Los excesos del inquisidor
Se descubre un manuscrito en el que Góngora denuncia las aventuras sentimentales de un miembro del Santo Oficio
Érase un hombre a una nariz pegado, / érase una nariz superlativa”, escribió Quevedo de Góngora, pero también lo llamó en otro poema “perro de los ingenios de Castilla” y afirmó que era “docto en pullas, cual mozo de camino”. Y lleno de pullas está el manuscrito que hace unos días se presentó en la Biblioteca Nacional como parte de una exposición dedicada al maestro del culteranismo, uno de los mayores poetas en lengua española, “el mejor” para un crítico de la influencia de Harold Bloom.
La hispanista Amelia de Paz estaba investigando en el Archivo Histórico Nacional en la sección dedicada a la Inquisición de Córdoba cuando encontró esas desconocidas cinco páginas escritas a doble cara por Luis de Góngora.
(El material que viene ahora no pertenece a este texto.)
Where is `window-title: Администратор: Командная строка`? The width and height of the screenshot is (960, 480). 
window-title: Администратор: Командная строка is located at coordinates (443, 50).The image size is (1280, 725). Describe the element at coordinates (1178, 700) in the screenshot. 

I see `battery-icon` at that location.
Un hallazgo importante, si se tiene en cuenta que nada original del poeta se había rescatado desde finales del siglo XIX, y oportuno, acaso, porque Góngora denuncia allí las poco ortodoxas prácticas de un inquisidor, Alonso Jiménez de Reynoso, que se servía de su posición para conseguir yacer con su amada, doña María de Lara. Nada nuevo bajo el sol: ni los amoríos, ni el abuso de poder.
Góngora explica con todo detalle las estrategias de las que se servía la pareja para retozar sin producir demasiado escándalo. Resulta que el servidor del Santo Oficio tenía oculta a su dama en “un aposento alto que llaman de la Torre”, adonde la llevaban por una escalera falsa. Para llegar hasta allí, don Alonso no tuvo más remedio que derrumbar una muralla de nueve pies de ancho. Salvado el obstáculo, el inquisidor podía trasladarse en cualquier momento para realizar el oportuno apareamiento. Cuenta Góngora que luego se veían colgadas las camisas con “las inmundicias y suçiedades hordinarias de semejantes actos”.
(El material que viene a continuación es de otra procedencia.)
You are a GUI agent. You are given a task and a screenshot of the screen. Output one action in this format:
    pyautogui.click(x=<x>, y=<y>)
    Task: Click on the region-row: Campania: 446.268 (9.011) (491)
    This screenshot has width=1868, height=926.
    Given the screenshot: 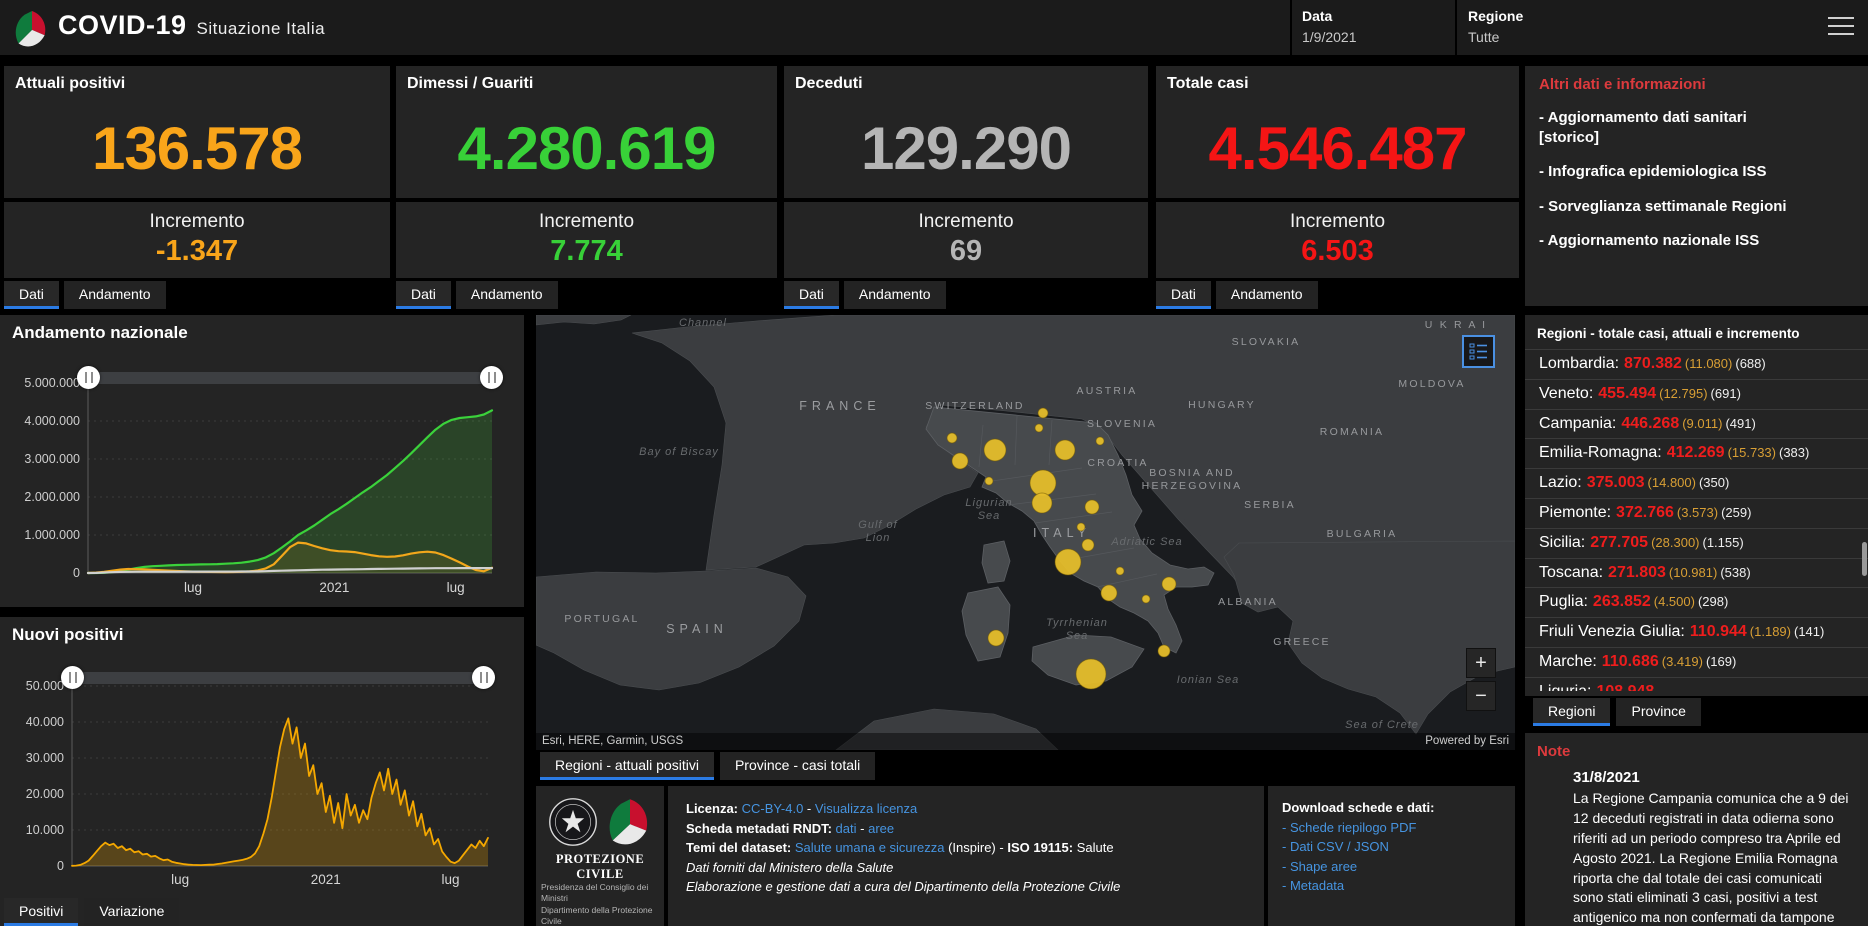 What is the action you would take?
    pyautogui.click(x=1696, y=424)
    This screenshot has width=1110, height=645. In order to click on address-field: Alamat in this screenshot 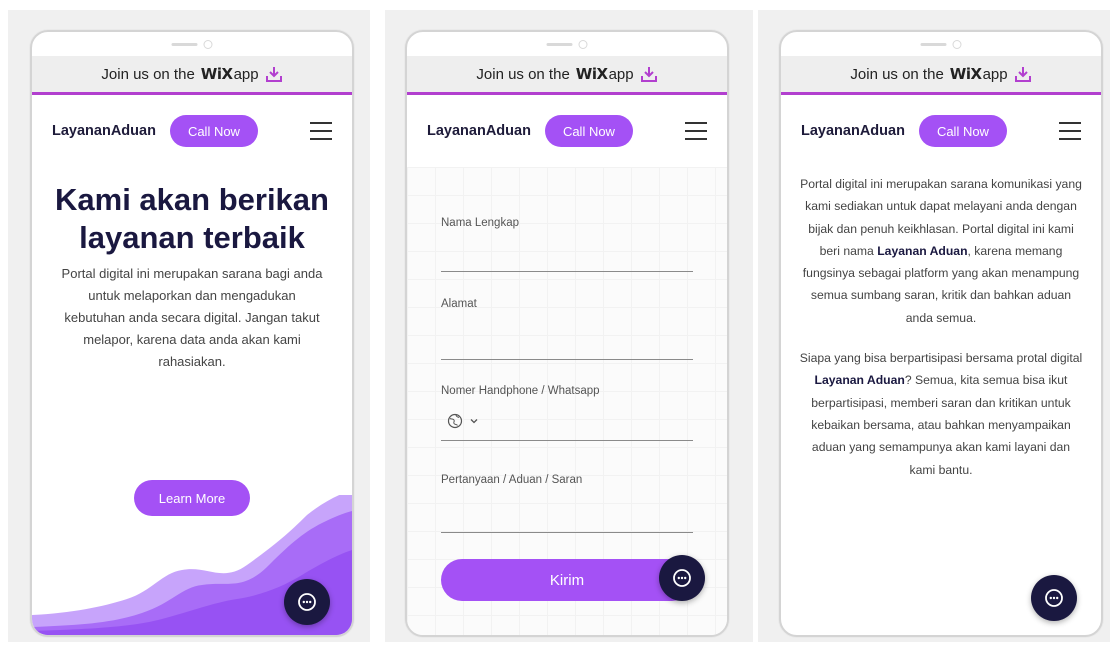, I will do `click(567, 317)`.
Fue Góngora un tipo adusto y serio, como lo pintó Velázquez, o “un perro de los ingenios”, como decía Quevedo? ¿Por qué denunció al inquisidor si es que, al parecer, era su amigo? ¿Ajuste de cuentas, afán de justicia, exceso de celo ciudadano? Sea como sea, gracias a su escrito sabemos que entonces como hoy las cuentas de los dislates del poderoso las pagaba el contribuyente. Y es que fue “a costa del Rey” como don Alonso tumbó la pared para llegar hasta su dama.